__Directions for this task__: This task is to restate all of the entries exactly.

__Supplied material__:
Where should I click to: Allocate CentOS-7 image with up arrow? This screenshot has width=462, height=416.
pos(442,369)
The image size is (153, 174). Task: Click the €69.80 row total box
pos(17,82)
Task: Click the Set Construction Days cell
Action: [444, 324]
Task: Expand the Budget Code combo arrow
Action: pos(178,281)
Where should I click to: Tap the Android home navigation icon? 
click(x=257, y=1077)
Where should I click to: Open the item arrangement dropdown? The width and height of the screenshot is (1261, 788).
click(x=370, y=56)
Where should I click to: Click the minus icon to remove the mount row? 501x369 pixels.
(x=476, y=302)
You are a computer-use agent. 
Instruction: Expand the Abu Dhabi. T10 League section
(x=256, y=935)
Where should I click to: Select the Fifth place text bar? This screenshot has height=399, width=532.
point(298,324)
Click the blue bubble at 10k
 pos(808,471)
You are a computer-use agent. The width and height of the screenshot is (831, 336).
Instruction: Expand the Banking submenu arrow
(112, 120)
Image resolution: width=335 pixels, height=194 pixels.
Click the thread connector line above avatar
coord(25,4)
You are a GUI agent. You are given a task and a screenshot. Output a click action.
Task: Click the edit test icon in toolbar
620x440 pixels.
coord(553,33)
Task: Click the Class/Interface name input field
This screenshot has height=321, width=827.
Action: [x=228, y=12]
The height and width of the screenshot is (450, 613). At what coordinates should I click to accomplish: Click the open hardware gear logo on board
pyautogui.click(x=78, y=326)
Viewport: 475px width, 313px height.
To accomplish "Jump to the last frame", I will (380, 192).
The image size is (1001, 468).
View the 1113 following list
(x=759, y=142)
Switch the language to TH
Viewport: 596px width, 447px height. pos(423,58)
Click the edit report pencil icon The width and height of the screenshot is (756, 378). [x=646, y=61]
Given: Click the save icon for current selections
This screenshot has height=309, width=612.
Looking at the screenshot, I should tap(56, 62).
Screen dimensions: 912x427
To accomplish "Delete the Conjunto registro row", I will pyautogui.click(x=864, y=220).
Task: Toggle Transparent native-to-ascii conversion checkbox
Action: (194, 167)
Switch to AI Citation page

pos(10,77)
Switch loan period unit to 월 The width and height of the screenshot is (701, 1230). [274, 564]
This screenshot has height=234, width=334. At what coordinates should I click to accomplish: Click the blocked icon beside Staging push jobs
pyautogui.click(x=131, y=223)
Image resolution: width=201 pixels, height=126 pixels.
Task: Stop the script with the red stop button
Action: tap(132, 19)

__Exercise output__:
Where should I click to: Allocate CentOS-7 image with up arrow? This screenshot has width=462, height=416.
pos(442,369)
The image size is (153, 174). Task: Click the €69.80 row total box
pos(17,82)
Task: Click the Set Construction Days cell
Action: [444, 324]
Task: Expand the Budget Code combo arrow
Action: pos(178,281)
Where should I click to: Tap the Android home navigation icon? 
click(x=257, y=1077)
Where should I click to: Open the item arrangement dropdown? The width and height of the screenshot is (1261, 788).
click(x=370, y=56)
Where should I click to: Click the minus icon to remove the mount row? 501x369 pixels.
(x=476, y=302)
You are a computer-use agent. 
Instruction: Expand the Abu Dhabi. T10 League section
(x=256, y=935)
Where should I click to: Select the Fifth place text bar? This screenshot has height=399, width=532.
point(298,324)
Click the blue bubble at 10k
 pos(808,471)
You are a computer-use agent. The width and height of the screenshot is (831, 336).
Instruction: Expand the Banking submenu arrow
(112, 120)
Image resolution: width=335 pixels, height=194 pixels.
Click the thread connector line above avatar
coord(25,4)
You are a GUI agent. You are given a task and a screenshot. Output a click action.
Task: Click the edit test icon in toolbar
620x440 pixels.
coord(553,33)
Task: Click the Class/Interface name input field
This screenshot has height=321, width=827.
Action: [x=228, y=12]
The height and width of the screenshot is (450, 613). At what coordinates should I click to accomplish: Click the open hardware gear logo on board
pyautogui.click(x=78, y=326)
Viewport: 475px width, 313px height.
To accomplish "Jump to the last frame", I will (380, 192).
The image size is (1001, 468).
View the 1113 following list
(x=759, y=142)
Switch the language to TH
Viewport: 596px width, 447px height. pos(423,58)
Click the edit report pencil icon The width and height of the screenshot is (756, 378). [x=646, y=61]
Given: Click the save icon for current selections
This screenshot has height=309, width=612.
Looking at the screenshot, I should tap(56, 62).
Screen dimensions: 912x427
To accomplish "Delete the Conjunto registro row", I will pyautogui.click(x=864, y=220).
Task: Toggle Transparent native-to-ascii conversion checkbox
Action: (194, 167)
Switch to AI Citation page

pos(10,77)
Switch loan period unit to 월 The width and height of the screenshot is (701, 1230). [274, 564]
This screenshot has height=234, width=334. At what coordinates should I click to accomplish: Click the blocked icon beside Staging push jobs
pyautogui.click(x=131, y=223)
Image resolution: width=201 pixels, height=126 pixels.
Task: Stop the script with the red stop button
Action: tap(132, 19)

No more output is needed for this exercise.